= Written task =
Copy every one of the records below word for word, leaving out the pictures.

(Records of finding words and elements)
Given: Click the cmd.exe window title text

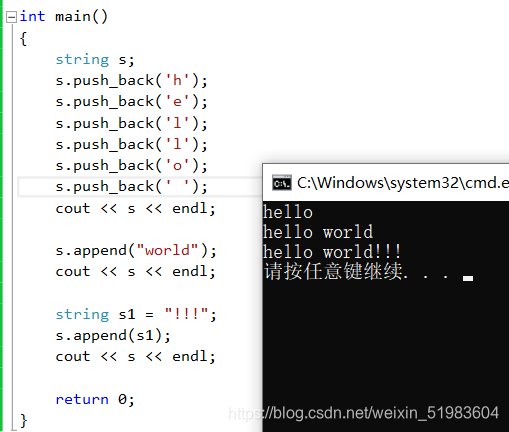Looking at the screenshot, I should [x=403, y=183].
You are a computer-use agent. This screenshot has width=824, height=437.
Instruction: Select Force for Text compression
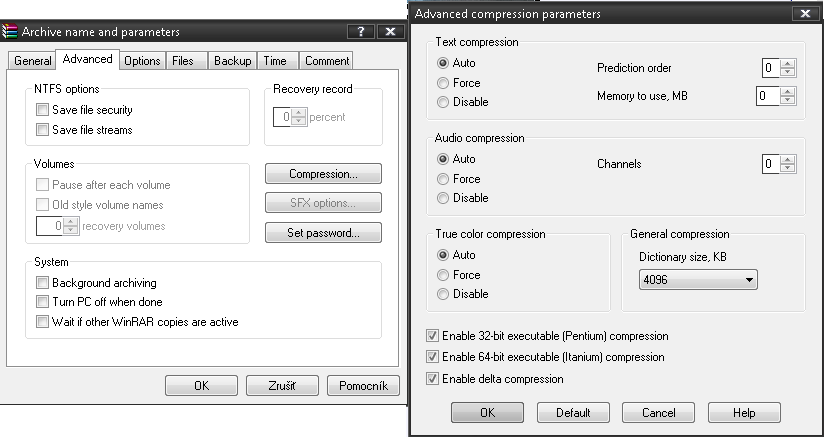[443, 82]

= Task solution =
Given: Click the cmd.exe window title text

Looking at the screenshot, I should [x=403, y=183].
You are a computer-use agent. This screenshot has width=824, height=437.
Instruction: Select Force for Text compression
[443, 82]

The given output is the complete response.